The application of the mixed quantum/classical theory of inelastic scattering (MQCT) to the rotational excitation of the isotopically substituted water molecule, HDO, in collisions with hydrogen molecules is presented. Modification of the potential energy surface of thewater + hydrogen system, due to isotopic substitution, is described, and the effect of symmetry breaking is explored. It is found that the additional terms of potential expansion are significant and, therefore, are expected to play an important role during the collision process. The modeling of HDO + H2 collision is carried out using both the MQCT method and the full-quantum CC method of MOLSCAT, using the latter as a reliable benchmark.
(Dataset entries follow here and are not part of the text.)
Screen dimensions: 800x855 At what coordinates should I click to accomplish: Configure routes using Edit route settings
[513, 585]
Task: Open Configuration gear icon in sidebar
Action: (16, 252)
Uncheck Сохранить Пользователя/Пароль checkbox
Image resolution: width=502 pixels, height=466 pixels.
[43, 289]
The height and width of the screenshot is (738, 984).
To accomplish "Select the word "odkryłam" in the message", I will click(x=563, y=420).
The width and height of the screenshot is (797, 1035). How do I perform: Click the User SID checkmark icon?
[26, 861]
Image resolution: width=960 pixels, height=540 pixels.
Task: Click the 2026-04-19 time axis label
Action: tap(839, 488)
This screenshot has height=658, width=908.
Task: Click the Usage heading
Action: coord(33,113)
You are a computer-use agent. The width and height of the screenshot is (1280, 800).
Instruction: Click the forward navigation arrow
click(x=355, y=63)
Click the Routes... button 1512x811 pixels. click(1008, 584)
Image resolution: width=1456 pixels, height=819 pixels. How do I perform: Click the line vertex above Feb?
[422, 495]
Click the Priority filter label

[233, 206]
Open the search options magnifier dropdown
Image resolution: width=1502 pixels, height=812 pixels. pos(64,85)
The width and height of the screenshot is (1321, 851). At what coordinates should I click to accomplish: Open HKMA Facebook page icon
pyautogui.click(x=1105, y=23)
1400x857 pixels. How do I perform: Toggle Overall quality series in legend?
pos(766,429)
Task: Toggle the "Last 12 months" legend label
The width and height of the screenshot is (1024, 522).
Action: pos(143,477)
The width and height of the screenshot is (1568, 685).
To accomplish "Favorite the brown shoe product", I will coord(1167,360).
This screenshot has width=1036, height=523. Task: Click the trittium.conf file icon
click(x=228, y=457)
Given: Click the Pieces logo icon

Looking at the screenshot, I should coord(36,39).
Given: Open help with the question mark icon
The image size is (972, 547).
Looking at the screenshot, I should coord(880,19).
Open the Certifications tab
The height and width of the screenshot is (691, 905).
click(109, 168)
Both para- and ortho-states of projectile H2 are considered. The focus is on those transitions that become allowed in HDO due to symmetry breaking, in contrast to the symmetric H2O where the para-ortho transitions are forbidden. Very good agreement between the two methods is observed, not only for the total but also for partial cross sections of rotationally inelastic transitions in HDO. Moreover, the time-dependent MQCT method offers an additional insight into the process of molecule-molecule collision, rotational state excitation, and energy transfer between the collision partners. It reveals an important role of the excited rotational states of the projectile H2 molecule and shows that, at certain values of collision impact parameters (or orbital angular momentum), the stepladder of sequential state-to-state transitions may lead to a surprising distribution of final state populations in HDO.